Quote the lines that follow word for word, leaving out the pictures.

++++++++++++++++++++

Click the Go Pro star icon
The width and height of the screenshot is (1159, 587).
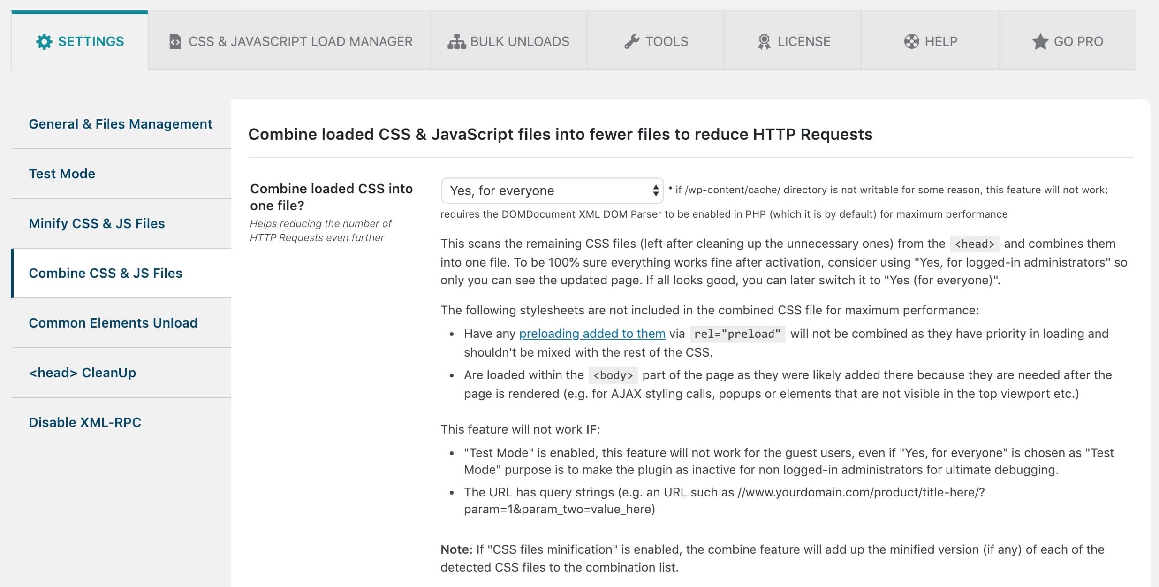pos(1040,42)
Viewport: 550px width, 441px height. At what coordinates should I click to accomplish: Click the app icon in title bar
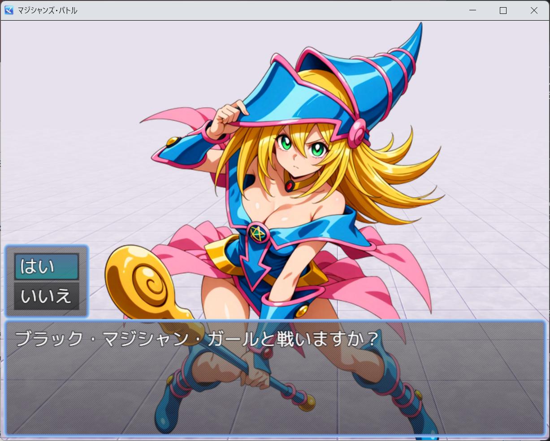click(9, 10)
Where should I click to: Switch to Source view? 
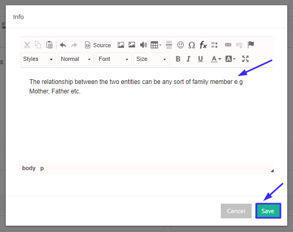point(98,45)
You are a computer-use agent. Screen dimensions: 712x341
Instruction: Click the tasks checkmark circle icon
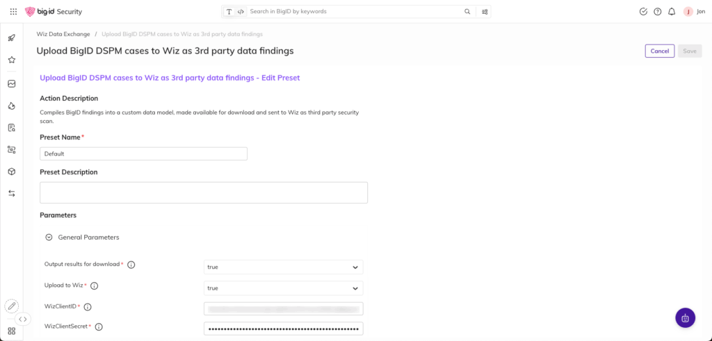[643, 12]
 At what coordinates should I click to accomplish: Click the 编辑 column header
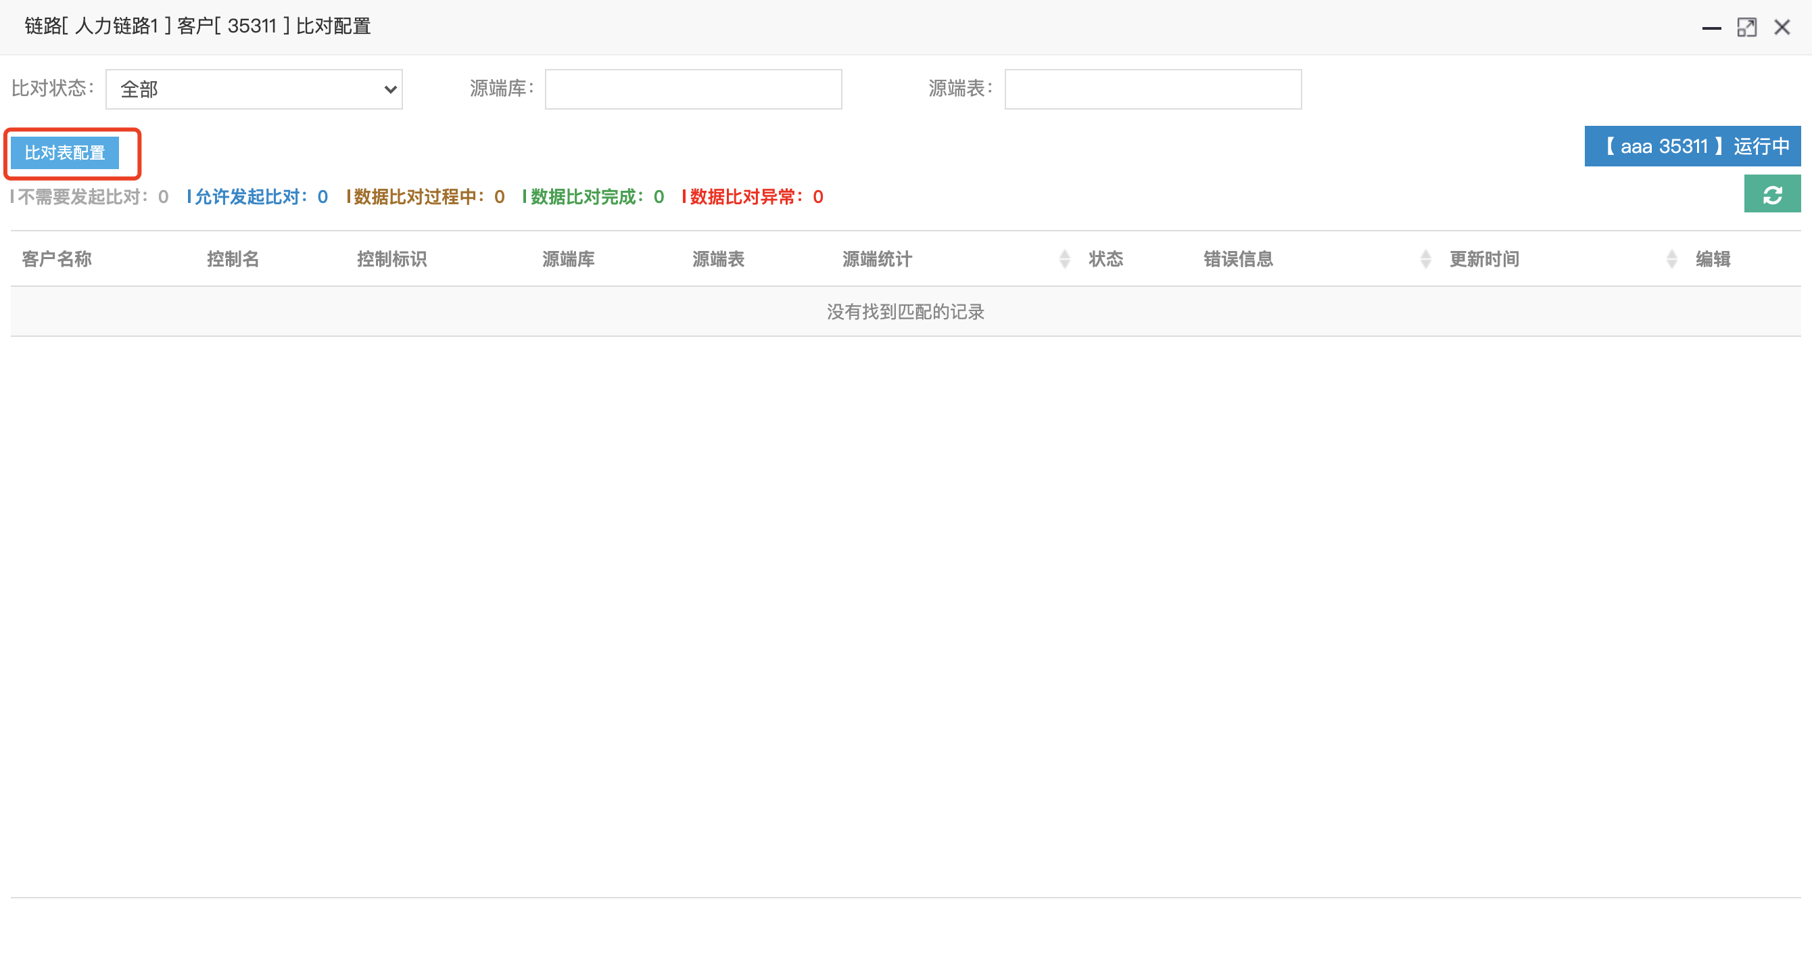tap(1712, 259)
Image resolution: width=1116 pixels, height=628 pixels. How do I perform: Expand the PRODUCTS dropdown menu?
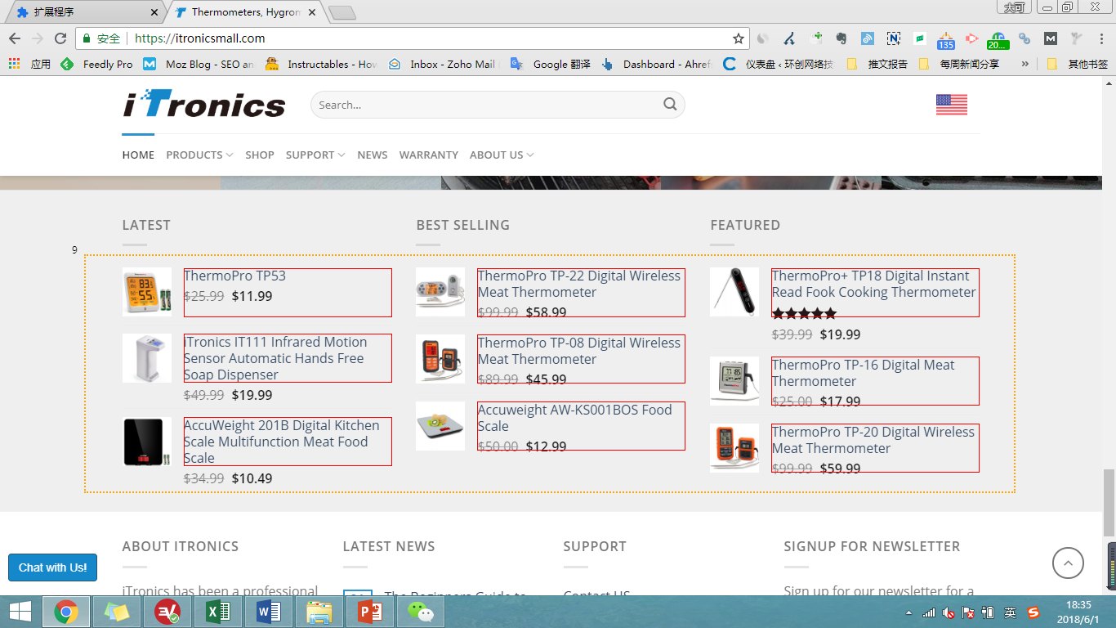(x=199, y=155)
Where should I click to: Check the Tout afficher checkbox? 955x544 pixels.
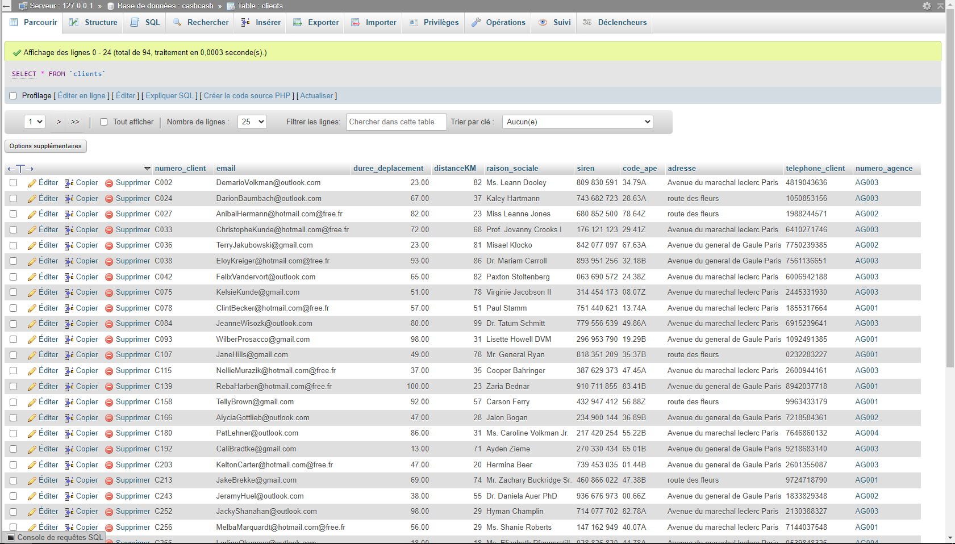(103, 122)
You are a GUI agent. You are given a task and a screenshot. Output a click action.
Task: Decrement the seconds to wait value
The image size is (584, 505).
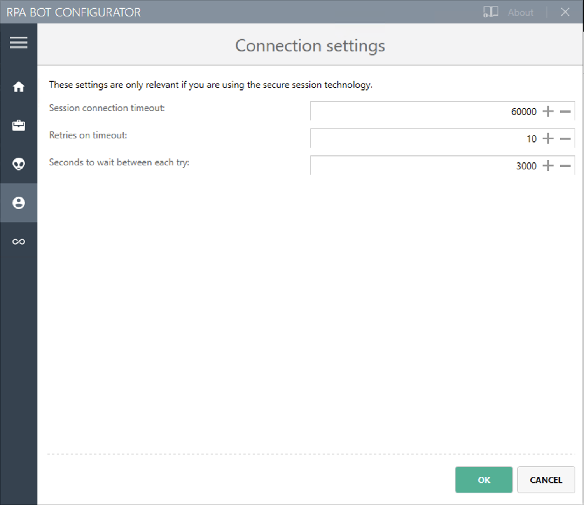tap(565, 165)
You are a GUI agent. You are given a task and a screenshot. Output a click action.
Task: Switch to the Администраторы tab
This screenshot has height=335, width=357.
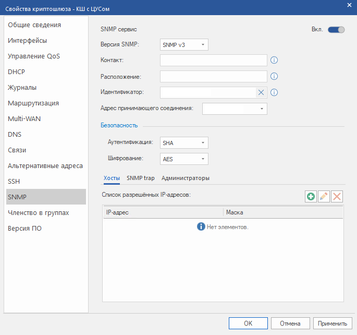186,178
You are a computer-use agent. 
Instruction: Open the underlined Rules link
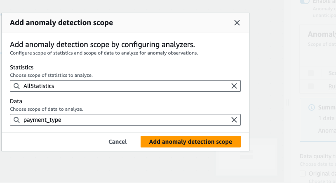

++++++++++++++++++++

◆ Written answer
Click the Go Pro star icon
The width and height of the screenshot is (1159, 587).
pos(1040,42)
Viewport: 550px width, 441px height. At what coordinates should I click to accomplish: Click the app icon in title bar
click(9, 10)
Where should I click to: Switch to Source view? 
point(98,45)
You are a computer-use agent. Screen dimensions: 712x341
Instruction: Click the tasks checkmark circle icon
[643, 12]
 At what coordinates should I click to accomplish: Click the 编辑 column header
tap(1712, 259)
Image resolution: width=1116 pixels, height=628 pixels. How do I perform: Expand the PRODUCTS dropdown menu?
(x=199, y=155)
Where should I click to: Check the Tout afficher checkbox? 955x544 pixels.
(103, 122)
You are a GUI agent. You are given a task and a screenshot. Output a click action.
Task: Decrement the seconds to wait value
The image size is (584, 505).
tap(565, 165)
You are a GUI agent. You are given a task and a screenshot. Output a click action.
Task: Switch to the Администраторы tab
This screenshot has height=335, width=357.
186,178
You are a computer-use agent. 
Instruction: Open the underlined Rules link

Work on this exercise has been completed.